Passing secrets to a Docker container

Question

I have a base docker image which is used to run image analysis software. For each container created from the image, there are a set of configuration settings, some of which are secrets (encryption keys, customer information, etc.), that are used by the software to analyze and distribute the processed images. How can I safely pass these secrets to a container?

BoomShadow · Accepted Answer · 2019-02-04T01:32:44.323

You have 3 methods to get secrets to an app inside a docker container. The first 2 involve docker configuration. The last one is to have your apps directly fetch secrets from a secret store.

1 - Environment variables

According to "The 12 Factor App" guide, secrets are merely config, and they should always be set in the environment. You could set your secrets as environment variables during the docker run, and your app accesses them from there.

2 - Mounted volumes

You could have your secrets all within a particular configuration/secrets file, then mount that to your instance as a mounted volume.

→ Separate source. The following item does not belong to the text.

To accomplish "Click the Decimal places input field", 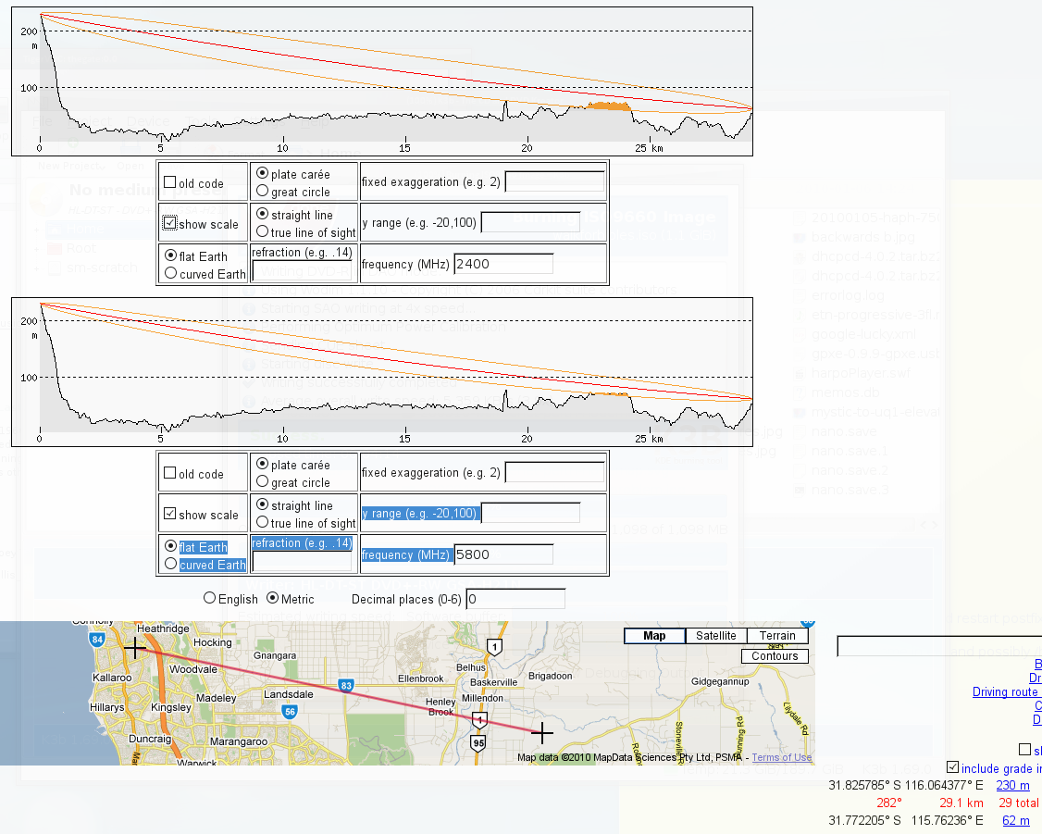I will click(515, 599).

3 - Fetch from secret store

As @030 mentioned, you can use Hashicorp Vault (or "Amazon Secrets Manager", or any service like that).
Your app, or a sidecar app can fetch the secrets it needs directly, without having to deal with any configuration on the Docker container. This method would allow you to use Dynamically created secrets (a very appealing feature of such systems) and without having to worry about the secrets being view-able from the file system or from inspecting the env variables of the docker container.

Personal Opinion

I believe env variables is the way to go. It's easier to manage, and you can still pull from a secret store like Hashicorp Vault, if you have you CI build system pull the secrets during the build and set them when you deploy. You get the best of both worlds, and the added benefit of your developers not needing to write application code to fetch secrets. ~~Devs should be focused on their code functionality, and not dealing with admin tasks like fetching passwords.~~

Your application's code should be focused on it's own app functionality itself, and not dealing with backend tasks like fetching passwords. Just like the 12 Factor App states.

Edit: changed last sentence to remove implication of Developer vs SysAdmin silo-ing. The tasks themselves should be separate from a code perspective, but DevOps is about the same persons keeping both in mind and not be limited.

Personal Opinion (Update)

Per @Dirk's excellent comment (Passing secrets to a Docker container), there is a very strong argument to prioritize a secret store over ENV vars, due to not wanting to leak them.

score 4 · Answer 2 · answered Mar 07 '19 at 13:05

There is another option only using pipe:

docker run -d -i --name $n alpine sh -c 'read A; echo "[$A]"; exec some-server'
docker exec -i $n sh -c 'cat > /proc/1/fd/0' <<< _a_secret_

First, create the docker daemon with -i, the command read A will hang waiting for the input from /proc/1/fd/0; Then run the second docker command, reading the secret from stdin and redirect to the last hanging process.